On slide 10, excluding special charges, selling and administrative expenses, as a percent of sales for the fourth quarter 2012 and 2011 were 18.8% and 18.3%, respectfully. We were able to maintain a relatively consistent spend rate in 2012 on the strength of over $6 million in streamlining expense savings, which acted to offset sales volume declines, which would have negatively impacted results by 180 basis points. Over the past two years, we have achieved consistent improvement, with SG&A spend lower, by over 400 basis points, when compared to the levels of 23% to 24% of sales incurred in the 2009 and 2010 timeframe.
Research and development expenses were 3.8% of sales in the fourth quarter 2012, relatively similar to the previous two post-streamlining quarters and lower than the 4.3% in the fourth quarter of 2011. In the near term, we expect our R&D spending rate to remain in the range of 3.5% to 4% of sales.
Turning to slide 11. Rogers ended the fourth quarter with a cash and cash equivalents position of $114.9 million, as compared to $91.1 million at September 30, 2012. As represented in the slide, we have continued to manage cash in a manner to maintain sufficient liquidity reserves for our current and future needs. Despite the overall depressed economic conditions in our market, in the past year we have improved our net-debt metric to a positive $16.9 million position, representing an almost $60 million improvement.
For the fourth quarter of 2012, the net increase in cash was primarily attributable to strong cash generated from operations of approximately $26 million, including an over $15 million improvement in working capital, primarily related to reductions in accounts receivable. Those amounts were offset by capital expenditures of $7.3 million and long-term debt repayments totaling $8 million, of which, $5.5 million represented a discretionary repayment against our credit revolver and $2.5 million was a scheduled repayment against our term loan facility. We currently have $98 million of long-term debt outstanding, down from $122.5 million at the end of 2011.
Turning to slide 12. For the first quarter of 2013, we forecast net sales between $129 million to $133 million and earnings from continuing operations, on a non-GAAP basis, excluding any special charges, between $0.57 and $0.61 per diluted share. At the midpoint, this guidance represents an over $10 million, or 8.8%, sales improvement, versus Q1 2012 sales from continuing operations. From a profit perspective, earnings per share are projected to be $0.33 per share higher, a 126% increase when compared to the $0.26 in non-GAAP EPS reported for the prior-year first quarter.
These improvements are derived from a projected $8 million increase in pre-tax income, which is primarily attributable to three factors -- margin contributions of $5 million, or 47% of the forecasted sales increase, which is approximately 3% lower than our average contribution of 50%, due to a slightly negative mix from prior-year Q1; operating profit improvement of $5 million, related to our annualized benefits from our streamlining programs; with those offset by approximately $2 million of higher commercial spending, driven by investments in sales and marketing aimed at driving our efforts toward double-digit growth, as well as higher scheduled intangible amortization expense related to our Curamik acquisition, higher compensation costs, and other general inflation.
This concludes my remarks, and I will now turn the call back over to Bruce.
- President & CEO
Thanks, Dennis.

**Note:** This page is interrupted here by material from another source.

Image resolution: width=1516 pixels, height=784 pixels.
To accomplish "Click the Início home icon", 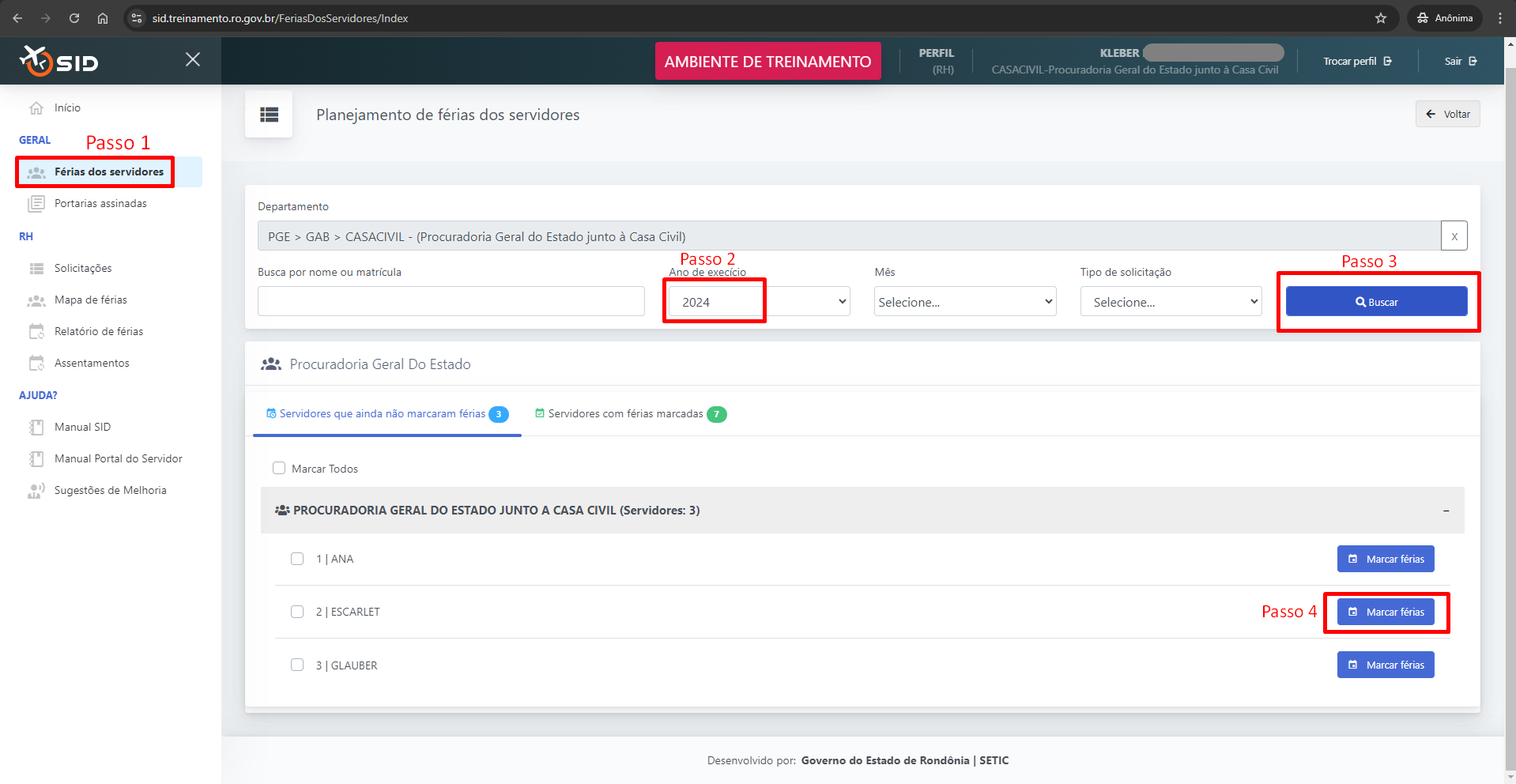I will (36, 108).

We will now open up the call for questions. Sarah?
Operator
(Operator Instructions)
Daniel Moore, CJS Securities.
- Analyst
First, can you perhaps talk a little bit about -- you constantly have new products ramping up in terms of production and volume, while at the same time, older legacy products winding down. As you look at the current portfolio, could you maybe highlight one or two of the new products or applications that are moving from testing into production? And at the same time, are there any significant products that are expected to decline at an accelerating rate as we look out to 2013?
- President & CEO
Great question. On the new products side, we have talked in the past -- and this past year, we saw some very good developments with our smart antenna systems, so we will continue to see that evolve and we continue to come out with newer products to build out in that market area. Similar situation over in the molded PORON -- the consumer side of our foams business where we saw doubling -- essentially, doubling of the sales during 2012 versus 2011, up to over $8 million in sales from $4 million the previous year. We continue to introduce new grades of material there, to address needs that the sporting goods and the apparel makers have. We have also introduced casting foam on fabric, which is an interesting opportunity for us as we move forward in that market.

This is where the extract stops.